Sebab, berdasarkan Pasal 19 ayat 4 Peraturan DPR Nomor 1 Tahun 2020 tentang Tata Tertib, menyebutkan bahwa anggota dewan yang diberhentikan sementara tetap memperoleh hak keuangan sesuai ketentuan perundang-undangan.
Hak tersebut mencakup gaji pokok dan berbagai tunjangan, mulai dari tunjangan keluarga, jabatan, komunikasi, hingga tunjangan beras.
Merespons hal tersebut, Fraksi Partai Nasdem lantas meminta DPR RI menghentikan pemberian gaji, tunjangan, dan seluruh fasilitas lain yang melekat pada Ahmad Sahroni dan Nafa Urbach selama mereka menjadi anggota legislatif.
Ketua Fraksi Partai Nasdem DPR RI Viktor Bungtilu Laiskodat mengatakan bahwa penghentian tersebut dilakukan seiring dengan penonaktifan kedua kader tersebut oleh partai dari keanggotaan di DPR RI.

## Data Tersedia
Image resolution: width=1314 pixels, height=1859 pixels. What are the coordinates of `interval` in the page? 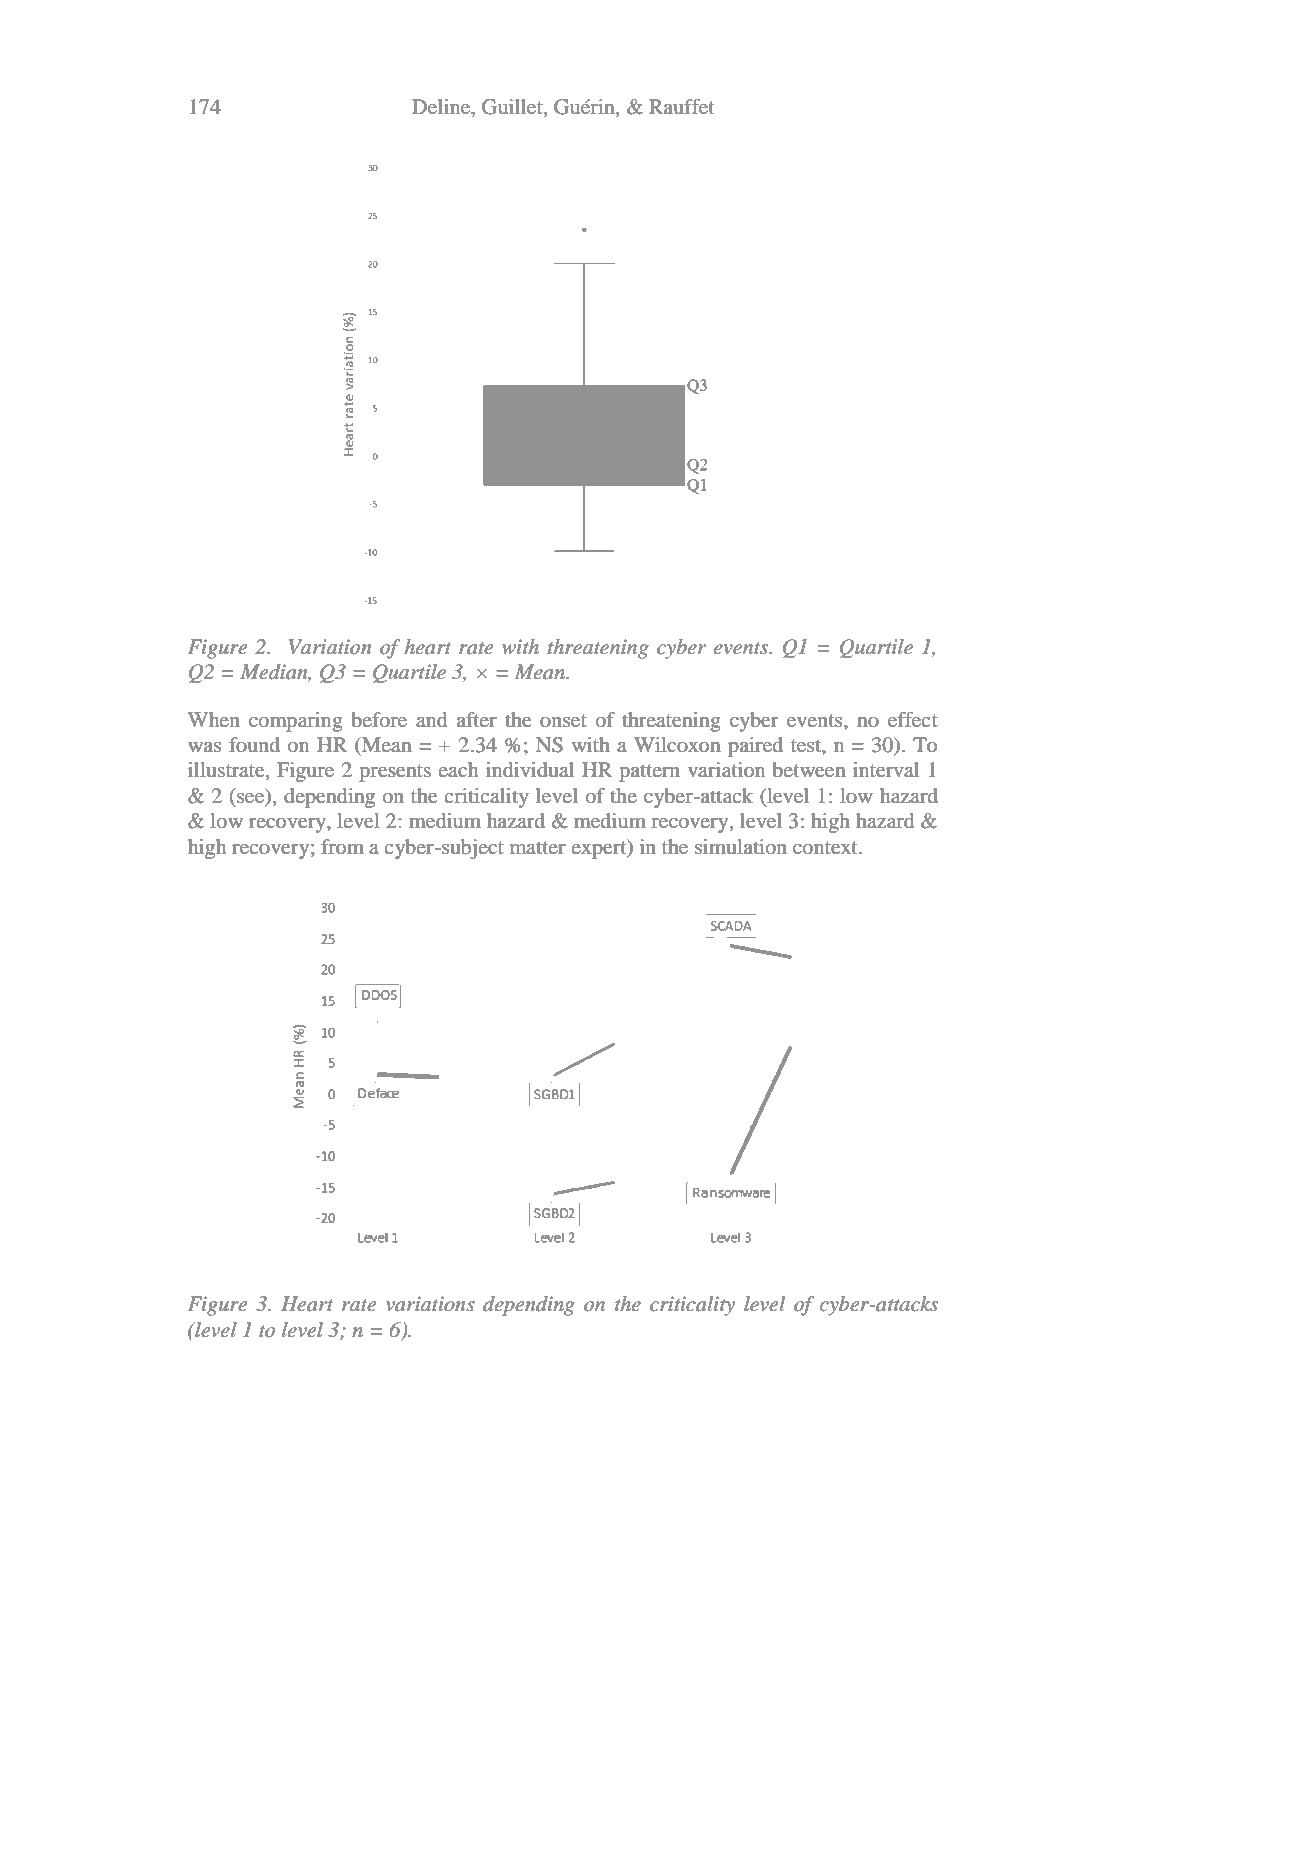 It's located at (886, 770).
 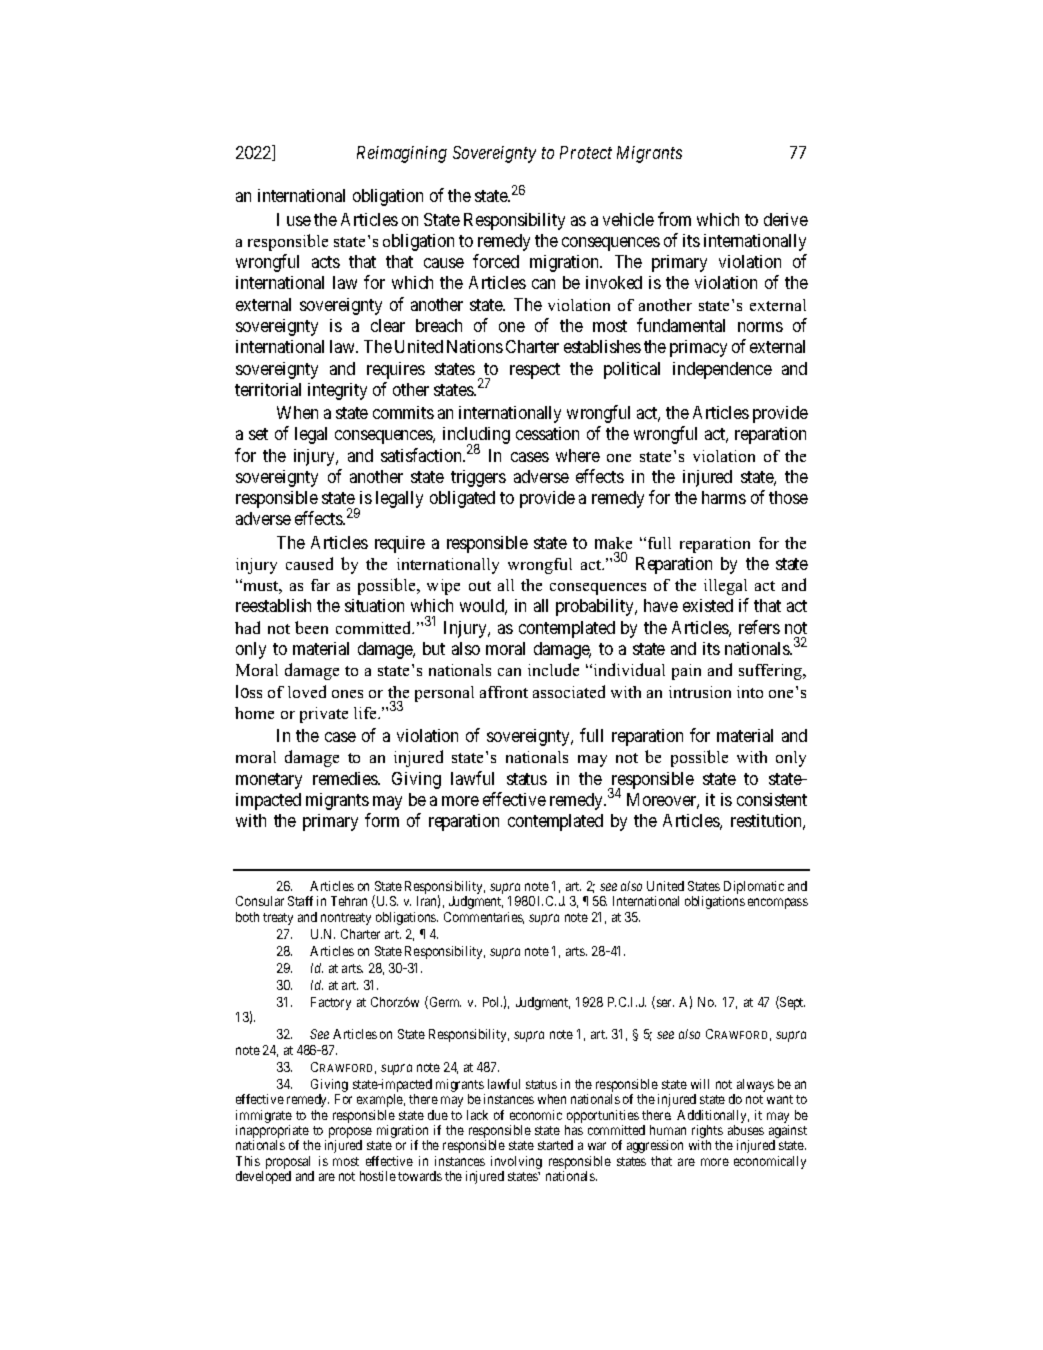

## Latihan 1
Menurut teks dokumen tentang hak keuangan anggota DPR, apa saja yang termasuk dalam hak keuangan anggota dewan yang diberhentikan sementara?
## Latihan 2
Teruskan teks dokumen tentang hak keuangan anggota DPR yang dinonaktifkan, mulai setelah kalimat terakhirnya.
Materi di atas tidak berhubungan dengan teks dokumen.

## Jawaban Tertulis 1
Gaji pokok dan berbagai tunjangan, mulai dari tunjangan keluarga, jabatan, komunikasi, hingga tunjangan beras.

## Jawaban Tertulis 2
“Fraksi Partai Nasdem DPR RI meminta penghentian sementara gaji, tunjangan, dan seluruh fasilitas bagi yang bersangkutan, yang kini berstatus nonaktif, sebagai bagian dari penegakan mekanisme dan integritas partai,” ujar Viktor dalam siaran pers yang diterima dari Kompas.com, Selasa (2/9/2025).
Hal yang sama diikuti oleh Fraksi PAN. Ketua Fraksi PAN Putri Zulkifli Hasan menjelaskan bahwa penghentian pemberian hak-hak tersebut diajukan karena pihaknya tengah menonaktifkan Eko Patrio dan Uya Kuya dari keanggotaan di DPR RI.
“Fraksi PAN sudah meminta agar hak berupa gaji, tunjangan, dan fasilitas lain yang melekat pada jabatan anggota DPR RI dengan status non-aktif dihentikan selama status tersebut berlaku.
Ini merupakan bentuk tanggung jawab Fraksi PAN dalam menjaga akuntabilitas dan kepercayaan publik,” ujar Putri Zulkifli Hasan dalam siaran pers, Rabu (3/9/2025).
Sementara itu, meski tak meminta kepada DPR, Ketua Fraksi Golkar Muhammad Sarmuji menilai, tidak diberikannya gaji dan tunjangan kepada Adies Kadir merupakan bagian dari konsekuensi logis atas dinonkatifkannya dia sebagai anggota DPR.
MKD Surati Sekjen DPR
Ketua Mahkamah Kehormatan Dewan (MKD) DPR RI, Nazaruddin Dek Gam, lantas mengirimkan surat kepada Kesekjenan DPR RI untuk menghentikan gaji dan tunjangan anggota dewan yang dinonaktifkan.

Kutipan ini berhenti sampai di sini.